» **EXERCISE DIRECTIONS**: Take the line that contains "Given: Click the Драйвера column header" as the start and the last line of the entries as the end, and print both and everything between them exactly, without the pictures.

» **DATA FOR REVIEW**:

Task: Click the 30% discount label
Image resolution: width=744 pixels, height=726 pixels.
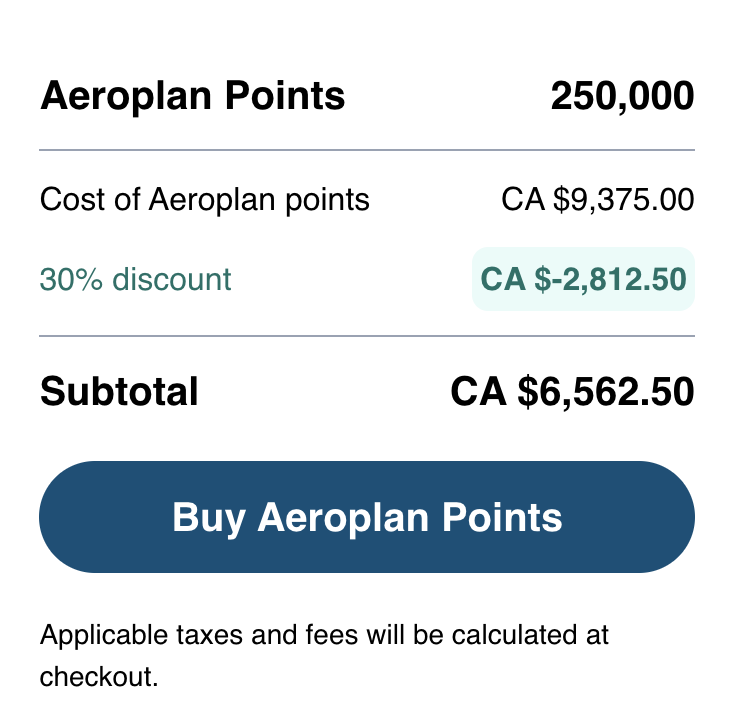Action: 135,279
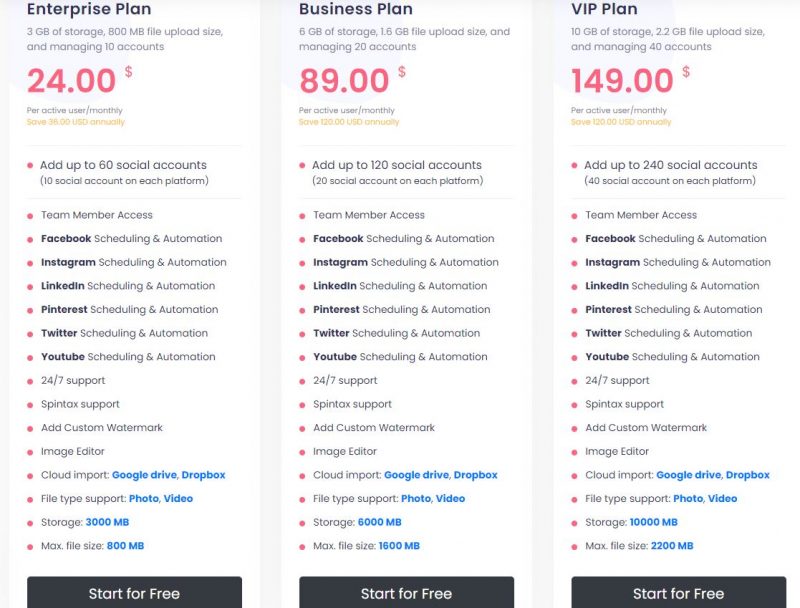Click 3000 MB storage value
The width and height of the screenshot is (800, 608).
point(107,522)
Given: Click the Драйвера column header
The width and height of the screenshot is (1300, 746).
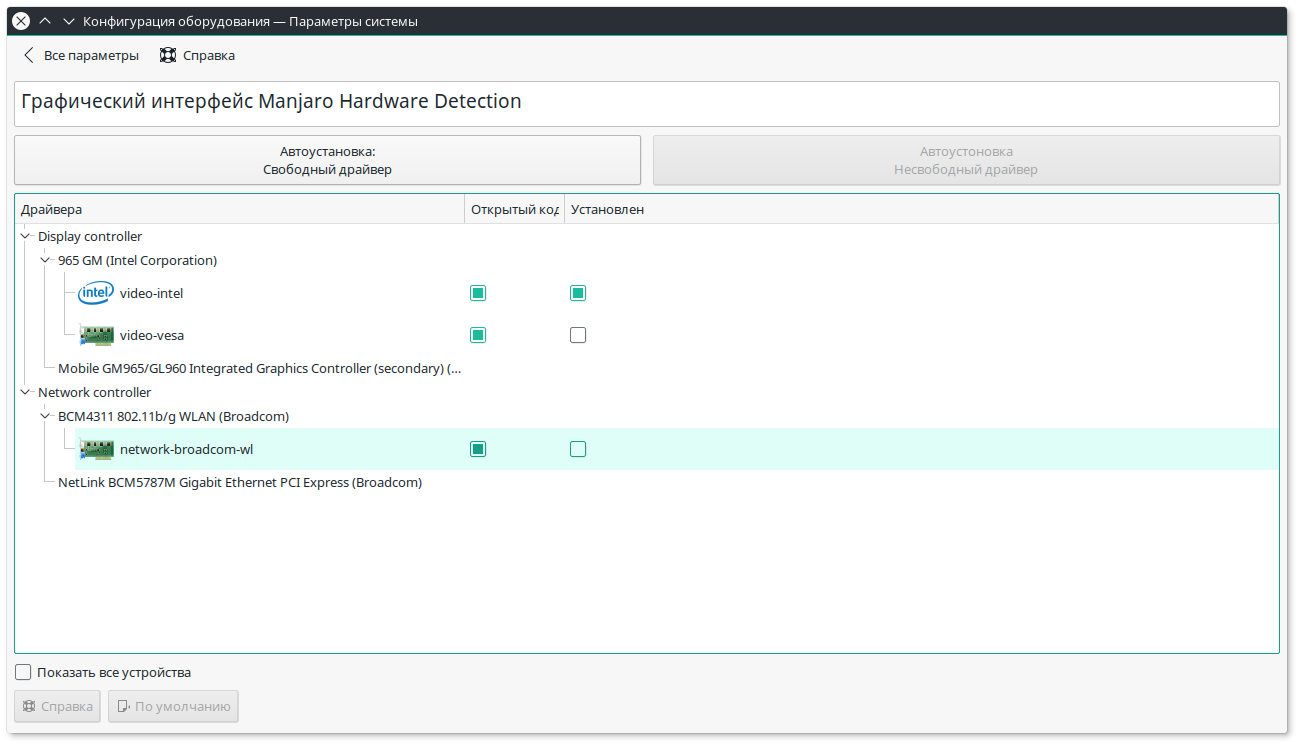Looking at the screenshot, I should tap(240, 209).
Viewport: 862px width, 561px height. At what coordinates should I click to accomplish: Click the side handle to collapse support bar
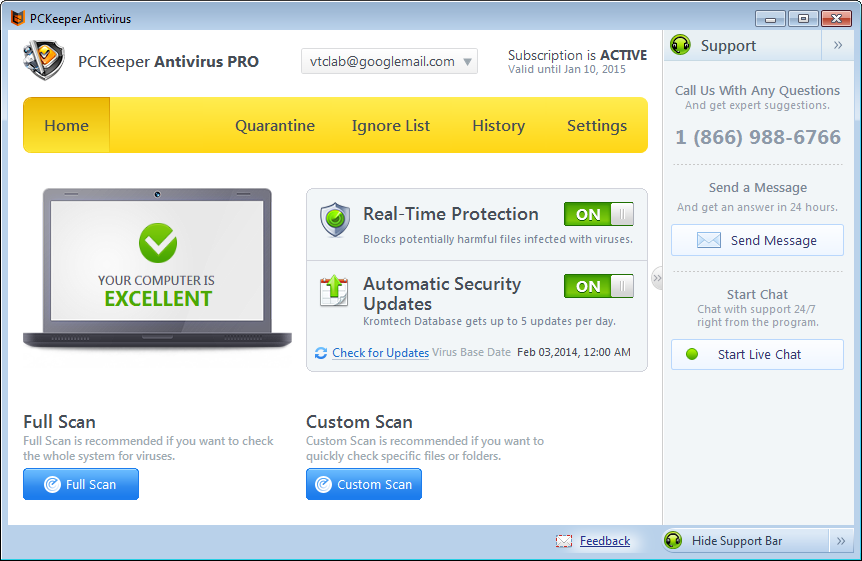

» **WRITTEN RESPONSE**:
Given: Click the Драйвера column header
The width and height of the screenshot is (1300, 746).
Looking at the screenshot, I should tap(240, 209).
Viewport: 862px width, 561px height. At what coordinates should I click to accomplish: Click the side handle to collapse support bar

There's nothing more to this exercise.